_TRAVAIL DEMANDÉ_
1. Dans le texte sur les placements de produits des influenceurs, réécrivez tout ce qui va de « L’infraction de pratique » jusqu'à « art. L. 132-2). », en changeant « personnes morales » en « entités juridiques ».
2. Poursuivez le texte sur les placements de produits des influenceurs à partir de l'endroit où il s'arrête.

_TEXTE FOURNI_
Comment les placements de produits des influenceurs flirtent-ils parfois avec l’illégalité ?

20 août 2021

Comment les placements de produits des influenceurs flirtent-ils parfois avec l’illégalité ?

En 2020, il est possible de dénombrer plus de 4,60 milliards d’internautes à l’échelle mondiale dont 4,2 sont actifs sur les réseaux sociaux. En France, c’est près de 59 millions d’internautes. Les réseaux sociaux, terrains de jeu de prédilection des influenceurs, pourraient être assimilés à un immense « café du commerce » où la publicité cachée prolifère. Ces derniers ne peuvent se soustraire aux règles prônant une publicité loyale, sincère et responsable.

Le piège de la pratique commerciale trompeuse

Entre la publicité, les placements de produits et la pratique commerciale trompeuse, il n’y a qu’un pas ! L’influenceur est défini par l’ARPP comme « un individu exprimant un point de vue ou donnant des conseils, dans un domaine spécifique et selon un style ou un traitement qui lui sont propres et que son audience identifie ». 

Comme le précise, l’article 20 de la Loi LCEN :« toute publicité, sous quelque forme que ce soit, accessible par un service de communication au public en ligne, doit pouvoir être clairement identifiée comme telle. Elle doit rendre clairement identifiable la personne physique ou morale pour le compte de laquelle elle est réalisée ». L’ARPP souligne que si une collaboration commerciale avec une marque est bel et bien identifiée, il sera nécessaire de partager cette information avec les internautes. Cette information doit être partagée de manière explicite et spontanée.

L’influence exercée de manière occulte peut tomber sous le coup de dispositions des articles L. 121-4, 11° et L.121-4 21° du Code de la consommation. Sont réputées trompeuses en tant que telles les pratiques qui consistent  : 

  • « un contenu rédactionnel dans les médias pour faire la promotion d’un produit ou d’un service alors que le professionnel a financé celle-ci lui-même, sans l’indiquer clairement dans le contenu ou à l’aide d’images ou de sons clairement identifiables par le consommateur ; » 
  • « de faussement affirmer ou donner l’impression que le professionnel n’agit pas à des fins qui entrent dans le cadre de son activité commerciale, industrielle, artisanale ou libérale, ou se présenter faussement comme un consommateur. »

L’infraction de pratique commerciale trompeuse est constituée dès lors que la publicité est faite, reçue, ou perçue en France. Rappelons que cette pratique déloyale et anti-concurrentielle peut être sanctionnée de multiples manières : 

  • Sur le plan pénal 
  • La responsabilité pénale de l’annonceur pour lequel la publicité a été annoncée peut être engagée, et dans le cas des personnes morales, ce sont les dirigeants qui sont tenus pour responsables ;
  • La peine maximale prévue est de deux ans d’emprisonnement et de 300000 euros d’amende pour les personnes physiques, et 1500000 pour les personnes morales (C. com., art. L. 132-2).

_DONNÉES BRUTES_
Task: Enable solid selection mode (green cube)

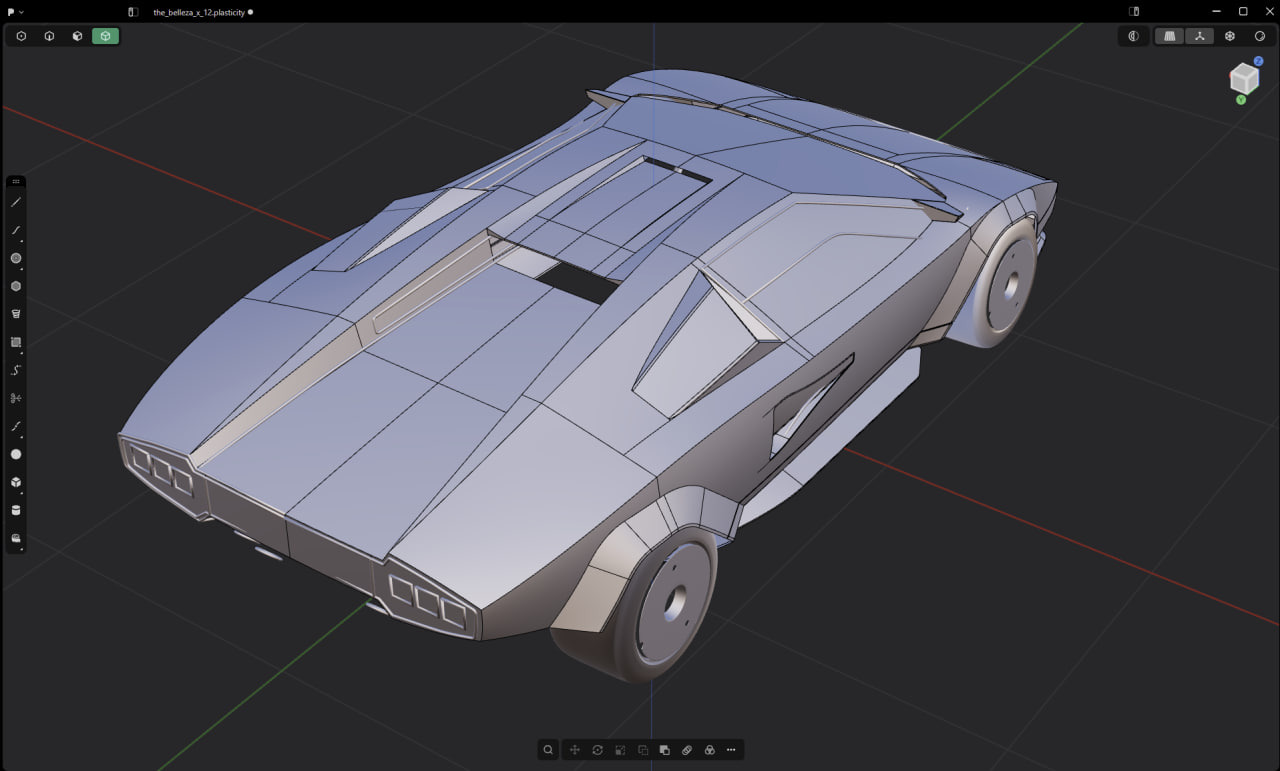Action: tap(105, 36)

_RÉPONSES PAR CONSIGNE_
1.
L’infraction de pratique commerciale trompeuse est constituée dès lors que la publicité est faite, reçue, ou perçue en France. Rappelons que cette pratique déloyale et anti-concurrentielle peut être sanctionnée de multiples manières : 

  • Sur le plan pénal 
  • La responsabilité pénale de l’annonceur pour lequel la publicité a été annoncée peut être engagée, et dans le cas des entités juridiques, ce sont les dirigeants qui sont tenus pour responsables ;
  • La peine maximale prévue est de deux ans d’emprisonnement et de 300000 euros d’amende pour les personnes physiques, et 1500000 pour les entités juridiques (C. com., art. L. 132-2).

2.
  • Sur le plan civil 
  • Il est possible d’intenter une action en réparation sur le plan civil, par le paiement de dommages et intérêts dans le cadre d’une action en concurrence déloyale (C. Civ., art. 1240). 

Nabilla dans le viseur de la DGCCRF

Dès 2016, la DGCCRF a décidé de se pencher sur le cas des YouTubeurs. L’enquête avait été annoncée en décembre 2015 et des sanctions avaient été évoquées pour les créateurs de contenu qui sont payés pour parler de produits sans mentionner explicitement la relation commerciale. 

L’histoire contée commence le 8 janvier 2018, Nabilla Benattia Veraga vantait les mérites du bitcoin par le biais d’une promotion concernant des services de formation en trading sur son compte snapchat. Sans plus tarder, l’influenceuse se fait reprendre par l’Autorité des marchés financiers (AMF) qui tweetait « #Nabilla Le #Bitcoin c’est très risqué ! On peut perdre toute sa mise. Pas de placement miracle. Restez à l’écart. ». Il est possible de penser qu’à la suite de ce tweet, l’histoire soit close. Ce n’est pas le cas. Un nouveau chapitre s’est ouvert le 28 juillet dernier par l’intermédiaire d’un communiqué de presse la DGCCRF annonçant le paiement d’une amende transactionnelle de 20 000 € pour pratiques commerciales trompeuses sur les réseaux sociaux par l’influenceuse. À la suite de ce communiqué, Nabilla s’est exprimée : « Être influenceur est un vrai métier. Comme tous les métiers, ça doit être cadré et réglementé. » La volonté des influenceurs de voir leur profession réglementée est aujourd’hui actée. L’influence n’est pas un espace de non droit, même s’il s’agirait de réglementer davantage le sujet. En effet, les pratiques de l’activité des influenceurs sont encadrées par le droit de la consommation dès lors qu’elles revêtent un caractère publicitaire.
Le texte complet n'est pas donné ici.